The USA Cycling National Racing Calendar (NRC) will kick off in Merced, California with the 11th running of the McLane Pacific Cycling Classic on March 13-14. The race that started as a small one day criterium in 1993 has grown to be one of major races on the US calendar, while continuing to donate all proceeds to the United Way of Merced County.

"This is one of the few national level races where not one race director, promoter nor committee member is paid a dime," commented race director Doug Fluetsch "All is done for the good name of cycling and charity. But to keep the race growing, we continually try to throw some spice in the rum, this year we have changed the finish line to a more technically and terrain challenging area of the course."

With the support of almond grower Braden Farms, which has lent its parking area and barn for the race, the McLane Pacific has been able to change the old false flat, downhill, straight approach to the finish line to a twisty, uphill rolling and typically headwind approach.

"This will make the finish easier for the judges to score, although it may be a headache for those riders who have expected a free ride to the finish at McLane Pacific", added Fluetsch.

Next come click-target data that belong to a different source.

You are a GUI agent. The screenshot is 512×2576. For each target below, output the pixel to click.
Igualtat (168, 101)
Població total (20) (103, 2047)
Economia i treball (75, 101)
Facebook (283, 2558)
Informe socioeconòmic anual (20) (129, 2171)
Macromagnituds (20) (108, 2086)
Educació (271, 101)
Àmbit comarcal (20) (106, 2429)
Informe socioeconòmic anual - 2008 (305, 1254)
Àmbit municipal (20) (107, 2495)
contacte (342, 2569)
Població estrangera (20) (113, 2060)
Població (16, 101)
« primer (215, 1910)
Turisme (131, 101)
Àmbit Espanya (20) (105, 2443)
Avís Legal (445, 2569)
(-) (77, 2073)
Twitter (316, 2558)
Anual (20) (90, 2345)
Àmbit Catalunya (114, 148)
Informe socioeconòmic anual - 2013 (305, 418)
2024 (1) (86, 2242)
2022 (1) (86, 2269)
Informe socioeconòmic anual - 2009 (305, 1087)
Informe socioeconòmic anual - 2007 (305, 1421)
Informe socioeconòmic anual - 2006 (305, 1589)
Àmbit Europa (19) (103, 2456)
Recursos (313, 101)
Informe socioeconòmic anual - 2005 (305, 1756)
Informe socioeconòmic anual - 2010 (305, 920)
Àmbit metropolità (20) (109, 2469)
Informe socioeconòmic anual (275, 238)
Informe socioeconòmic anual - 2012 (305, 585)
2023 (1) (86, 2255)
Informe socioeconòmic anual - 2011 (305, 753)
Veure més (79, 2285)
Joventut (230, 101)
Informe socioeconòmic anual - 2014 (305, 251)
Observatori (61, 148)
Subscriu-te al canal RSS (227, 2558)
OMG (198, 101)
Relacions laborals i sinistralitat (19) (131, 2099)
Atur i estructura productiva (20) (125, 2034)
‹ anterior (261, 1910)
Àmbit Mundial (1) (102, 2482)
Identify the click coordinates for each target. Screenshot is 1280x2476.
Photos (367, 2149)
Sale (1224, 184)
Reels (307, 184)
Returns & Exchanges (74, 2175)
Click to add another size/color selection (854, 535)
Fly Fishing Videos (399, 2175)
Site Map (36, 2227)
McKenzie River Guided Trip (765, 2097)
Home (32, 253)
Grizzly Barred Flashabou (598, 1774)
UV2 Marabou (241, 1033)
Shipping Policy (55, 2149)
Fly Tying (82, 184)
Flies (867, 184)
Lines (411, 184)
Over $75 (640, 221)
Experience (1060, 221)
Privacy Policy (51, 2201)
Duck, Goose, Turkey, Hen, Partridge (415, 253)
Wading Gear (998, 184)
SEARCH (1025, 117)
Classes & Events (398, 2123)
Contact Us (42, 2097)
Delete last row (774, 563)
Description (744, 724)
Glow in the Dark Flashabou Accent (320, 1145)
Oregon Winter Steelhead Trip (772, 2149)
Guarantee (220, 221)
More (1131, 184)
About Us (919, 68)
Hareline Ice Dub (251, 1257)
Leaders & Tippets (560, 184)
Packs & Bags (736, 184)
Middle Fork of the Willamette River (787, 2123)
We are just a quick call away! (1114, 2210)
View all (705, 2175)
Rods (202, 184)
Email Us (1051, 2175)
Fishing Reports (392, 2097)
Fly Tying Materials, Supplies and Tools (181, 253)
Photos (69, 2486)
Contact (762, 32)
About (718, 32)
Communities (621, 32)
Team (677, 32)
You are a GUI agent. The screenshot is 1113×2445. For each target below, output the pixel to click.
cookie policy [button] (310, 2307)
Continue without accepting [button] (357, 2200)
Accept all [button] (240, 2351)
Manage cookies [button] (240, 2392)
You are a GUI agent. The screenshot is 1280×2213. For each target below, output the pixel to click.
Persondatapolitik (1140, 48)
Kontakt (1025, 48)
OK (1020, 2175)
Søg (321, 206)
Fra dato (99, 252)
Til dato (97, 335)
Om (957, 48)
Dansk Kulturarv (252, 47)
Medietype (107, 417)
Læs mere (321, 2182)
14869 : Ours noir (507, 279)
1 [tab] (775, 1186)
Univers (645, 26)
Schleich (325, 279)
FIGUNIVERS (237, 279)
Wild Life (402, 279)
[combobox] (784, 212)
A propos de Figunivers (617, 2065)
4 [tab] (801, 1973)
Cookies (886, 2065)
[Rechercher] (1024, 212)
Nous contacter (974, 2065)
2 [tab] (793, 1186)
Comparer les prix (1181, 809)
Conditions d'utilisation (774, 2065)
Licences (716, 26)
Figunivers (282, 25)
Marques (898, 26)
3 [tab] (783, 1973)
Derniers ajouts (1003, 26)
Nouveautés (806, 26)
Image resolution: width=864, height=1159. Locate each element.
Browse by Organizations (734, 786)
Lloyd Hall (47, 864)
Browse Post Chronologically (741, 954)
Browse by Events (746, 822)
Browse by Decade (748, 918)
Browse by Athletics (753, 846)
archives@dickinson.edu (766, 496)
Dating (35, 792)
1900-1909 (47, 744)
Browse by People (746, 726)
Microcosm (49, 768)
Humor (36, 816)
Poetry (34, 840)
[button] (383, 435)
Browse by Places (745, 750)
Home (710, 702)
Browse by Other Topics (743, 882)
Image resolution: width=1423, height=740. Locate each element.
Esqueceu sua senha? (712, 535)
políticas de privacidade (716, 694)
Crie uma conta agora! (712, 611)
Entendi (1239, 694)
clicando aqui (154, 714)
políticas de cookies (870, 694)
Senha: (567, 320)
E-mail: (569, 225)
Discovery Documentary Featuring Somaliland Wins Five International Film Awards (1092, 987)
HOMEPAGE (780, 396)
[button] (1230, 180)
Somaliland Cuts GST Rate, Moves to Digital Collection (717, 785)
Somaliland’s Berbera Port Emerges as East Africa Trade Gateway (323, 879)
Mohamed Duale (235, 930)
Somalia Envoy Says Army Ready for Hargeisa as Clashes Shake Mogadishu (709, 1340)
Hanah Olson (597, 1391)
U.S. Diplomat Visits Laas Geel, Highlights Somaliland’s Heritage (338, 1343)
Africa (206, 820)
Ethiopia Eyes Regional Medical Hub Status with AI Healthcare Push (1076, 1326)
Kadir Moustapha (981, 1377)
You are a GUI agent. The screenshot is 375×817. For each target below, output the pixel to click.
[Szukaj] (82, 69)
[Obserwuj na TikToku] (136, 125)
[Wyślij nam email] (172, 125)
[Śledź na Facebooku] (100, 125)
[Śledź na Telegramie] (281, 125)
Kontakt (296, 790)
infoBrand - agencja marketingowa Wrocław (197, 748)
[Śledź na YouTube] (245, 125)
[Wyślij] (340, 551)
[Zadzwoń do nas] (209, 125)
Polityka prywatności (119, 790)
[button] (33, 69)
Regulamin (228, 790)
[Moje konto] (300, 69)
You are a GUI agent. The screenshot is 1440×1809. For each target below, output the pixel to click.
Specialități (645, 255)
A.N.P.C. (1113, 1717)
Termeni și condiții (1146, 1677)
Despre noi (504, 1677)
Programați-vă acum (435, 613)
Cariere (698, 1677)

The total road race distance for the pro-men race is 120 miles and for the women is 96 miles.

Team Basis has training camp too!

By Snerf, Team Basis media director

Team Basis racers congregated last week, in Ruidoso, NM, for the 2004 Basis training camp. At 6,900 feet, Ruidoso is a small ski village, located in central New Mexico, next to Wal-Mart.

"Ruidoso is simple, quiet and devoid of distraction," noted team director Ms Nicole Freedman. "I knew I had a 'captive' audience for my endless dissertations on important racing topics like the significance of Newton's mathematical theorems on modernity."

Team Basis huddles for warmth
Photo: © Team Basis
Click for larger image

"I chose Ruidoso because of the altitude, the mountains and the warm weather," Ms Freedman droned on in an interview with herself.

With promises of a luxurious weekend of pampering, campers began filing in on Thursday evening, bathing suits and sunscreen in hand. Such optimism prompted a multi-year-drought-ending blizzard in Ruidoso, which lifted only as racers departed at the end of camp.

Impervious to the weather, Basis riders motivated themselves for their first team training session. Racers filled bottles with orange flavoured Accelerade drink mix - their teeth becoming a perfect match for the subtle orange team uniform. The group then hopped on the team Computrainers after which one rider was heard to note, "My computer animated racer is THINNER than your computer animated racer." The ride was uneventful as nobody can be dropped and made to feel slow and incompetent on a trainer.

In preparation for the following morning's photo shoot, the normally frugal team director Ms Freedman, surprised the racers by inviting Michael Jackson's plastic surgeon to work on the racers. "I was shocked, actually, at how reasonable his rates were," she said.

On site for the shoot, team photographer and racer, Ms Kate Maher carefully propped a digital camera up on a cardboard box. She spent the subsequent hours darting between the camera's self timer button and her group of teammates who huddled together for warmth, 10 feet in front of the camera. An orange and purple blur in the bottom right hand corner of most photos has been identified as Ms Maher.

The following evening, team mechanic and coincidentally racer, Ms Stephanie Hannos, conducted the first team bonding session instructing racers how to glue their tubular tires to the wall, carpet, couch, each other, and occasionally a bike wheel. The team eagerly awaits the first team time trial. "And then, they all went around the first turn and one after another they spilled onto their sides and landed on top of each other," a spectator will announce.